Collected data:
● ● ● ● ● ● ●
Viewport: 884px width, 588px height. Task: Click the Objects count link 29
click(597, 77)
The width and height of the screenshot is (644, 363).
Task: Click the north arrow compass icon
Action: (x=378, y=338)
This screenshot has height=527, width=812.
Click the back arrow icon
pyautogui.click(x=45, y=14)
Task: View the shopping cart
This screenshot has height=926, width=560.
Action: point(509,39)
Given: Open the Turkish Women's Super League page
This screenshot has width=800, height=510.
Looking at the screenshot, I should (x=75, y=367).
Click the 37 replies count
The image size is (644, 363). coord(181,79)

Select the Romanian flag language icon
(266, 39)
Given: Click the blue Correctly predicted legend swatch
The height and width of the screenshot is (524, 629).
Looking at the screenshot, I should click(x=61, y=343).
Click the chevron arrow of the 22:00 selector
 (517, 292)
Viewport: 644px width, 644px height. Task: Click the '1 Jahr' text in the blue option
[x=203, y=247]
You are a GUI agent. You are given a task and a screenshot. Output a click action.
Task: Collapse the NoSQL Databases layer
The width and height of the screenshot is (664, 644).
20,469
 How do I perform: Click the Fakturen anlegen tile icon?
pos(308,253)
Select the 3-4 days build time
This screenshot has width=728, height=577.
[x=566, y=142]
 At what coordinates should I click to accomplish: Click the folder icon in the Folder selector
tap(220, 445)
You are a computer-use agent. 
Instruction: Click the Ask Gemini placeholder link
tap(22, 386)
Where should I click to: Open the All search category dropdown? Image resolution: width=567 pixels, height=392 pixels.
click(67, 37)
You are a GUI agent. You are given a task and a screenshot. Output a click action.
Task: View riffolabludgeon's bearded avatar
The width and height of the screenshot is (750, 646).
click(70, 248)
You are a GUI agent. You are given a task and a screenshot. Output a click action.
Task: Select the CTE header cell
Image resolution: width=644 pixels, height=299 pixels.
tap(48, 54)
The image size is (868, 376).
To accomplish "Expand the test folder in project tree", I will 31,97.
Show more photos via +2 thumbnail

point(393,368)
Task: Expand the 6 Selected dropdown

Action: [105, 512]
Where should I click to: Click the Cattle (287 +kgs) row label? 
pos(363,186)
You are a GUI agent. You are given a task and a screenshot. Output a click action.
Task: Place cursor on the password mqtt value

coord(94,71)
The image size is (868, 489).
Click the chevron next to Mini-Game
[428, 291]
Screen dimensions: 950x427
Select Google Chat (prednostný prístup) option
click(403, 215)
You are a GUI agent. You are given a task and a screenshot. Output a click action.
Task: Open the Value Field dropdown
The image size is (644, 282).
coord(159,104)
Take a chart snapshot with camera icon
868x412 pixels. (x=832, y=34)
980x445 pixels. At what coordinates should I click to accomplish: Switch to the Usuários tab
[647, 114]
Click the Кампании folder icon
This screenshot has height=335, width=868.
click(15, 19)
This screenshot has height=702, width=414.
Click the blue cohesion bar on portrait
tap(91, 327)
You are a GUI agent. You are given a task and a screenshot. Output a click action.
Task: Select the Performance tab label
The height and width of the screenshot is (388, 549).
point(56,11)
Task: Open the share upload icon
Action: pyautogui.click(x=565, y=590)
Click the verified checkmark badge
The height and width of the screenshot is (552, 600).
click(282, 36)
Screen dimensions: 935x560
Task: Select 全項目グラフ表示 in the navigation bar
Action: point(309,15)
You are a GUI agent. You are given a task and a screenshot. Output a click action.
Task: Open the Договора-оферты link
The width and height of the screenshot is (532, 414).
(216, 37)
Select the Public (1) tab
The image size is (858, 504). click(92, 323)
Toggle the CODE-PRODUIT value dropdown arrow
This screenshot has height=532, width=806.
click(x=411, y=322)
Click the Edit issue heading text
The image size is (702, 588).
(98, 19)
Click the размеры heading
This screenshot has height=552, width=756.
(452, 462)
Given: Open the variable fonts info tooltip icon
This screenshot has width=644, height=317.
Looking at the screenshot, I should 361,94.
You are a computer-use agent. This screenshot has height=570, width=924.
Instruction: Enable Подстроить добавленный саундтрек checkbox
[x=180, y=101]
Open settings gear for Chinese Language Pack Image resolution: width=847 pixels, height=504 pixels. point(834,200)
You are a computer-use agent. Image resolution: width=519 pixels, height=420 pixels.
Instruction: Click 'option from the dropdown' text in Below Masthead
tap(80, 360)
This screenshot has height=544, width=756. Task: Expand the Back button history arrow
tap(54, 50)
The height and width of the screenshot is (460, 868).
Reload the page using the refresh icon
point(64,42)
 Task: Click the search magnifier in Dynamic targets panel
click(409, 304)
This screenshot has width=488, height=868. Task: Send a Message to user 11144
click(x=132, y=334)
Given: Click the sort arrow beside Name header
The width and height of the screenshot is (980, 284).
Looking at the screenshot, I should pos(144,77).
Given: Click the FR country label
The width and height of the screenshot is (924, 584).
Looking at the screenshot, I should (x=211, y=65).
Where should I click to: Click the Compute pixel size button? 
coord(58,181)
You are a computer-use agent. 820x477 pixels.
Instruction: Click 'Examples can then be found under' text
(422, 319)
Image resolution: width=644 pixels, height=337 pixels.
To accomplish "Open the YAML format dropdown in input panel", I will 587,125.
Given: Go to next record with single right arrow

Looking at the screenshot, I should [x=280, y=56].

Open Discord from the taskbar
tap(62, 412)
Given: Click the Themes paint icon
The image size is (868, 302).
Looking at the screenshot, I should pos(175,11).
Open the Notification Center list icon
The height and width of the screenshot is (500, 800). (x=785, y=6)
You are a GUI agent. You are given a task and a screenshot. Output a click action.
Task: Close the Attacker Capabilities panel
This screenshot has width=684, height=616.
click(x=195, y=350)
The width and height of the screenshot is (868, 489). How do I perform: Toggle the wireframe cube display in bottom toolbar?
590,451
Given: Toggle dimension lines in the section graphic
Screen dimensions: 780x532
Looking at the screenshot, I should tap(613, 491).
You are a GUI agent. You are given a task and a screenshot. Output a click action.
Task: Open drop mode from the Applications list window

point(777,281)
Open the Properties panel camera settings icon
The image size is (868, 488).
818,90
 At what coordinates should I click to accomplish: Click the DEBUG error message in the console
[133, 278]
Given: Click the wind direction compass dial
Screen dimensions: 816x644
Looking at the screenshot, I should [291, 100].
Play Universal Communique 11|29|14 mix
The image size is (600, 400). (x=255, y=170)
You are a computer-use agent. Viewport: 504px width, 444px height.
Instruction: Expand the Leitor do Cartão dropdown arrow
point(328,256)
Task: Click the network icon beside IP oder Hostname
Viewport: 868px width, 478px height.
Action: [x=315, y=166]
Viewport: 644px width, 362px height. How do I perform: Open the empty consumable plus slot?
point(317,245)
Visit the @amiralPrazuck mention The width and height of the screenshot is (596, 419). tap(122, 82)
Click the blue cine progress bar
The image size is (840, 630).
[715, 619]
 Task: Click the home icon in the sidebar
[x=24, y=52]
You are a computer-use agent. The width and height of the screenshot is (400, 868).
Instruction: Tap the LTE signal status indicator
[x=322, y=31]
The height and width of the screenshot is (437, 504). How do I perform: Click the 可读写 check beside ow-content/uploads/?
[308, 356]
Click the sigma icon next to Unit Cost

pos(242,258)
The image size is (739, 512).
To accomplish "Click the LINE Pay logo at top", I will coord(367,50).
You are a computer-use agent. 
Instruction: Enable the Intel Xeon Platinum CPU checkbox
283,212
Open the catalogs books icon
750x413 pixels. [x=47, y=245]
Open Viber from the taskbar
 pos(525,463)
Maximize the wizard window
● ● ● ● ● ● ●
Activity:
For the word "header", report how many lines of the records contain it; respond with the number only.

Solved problem:
2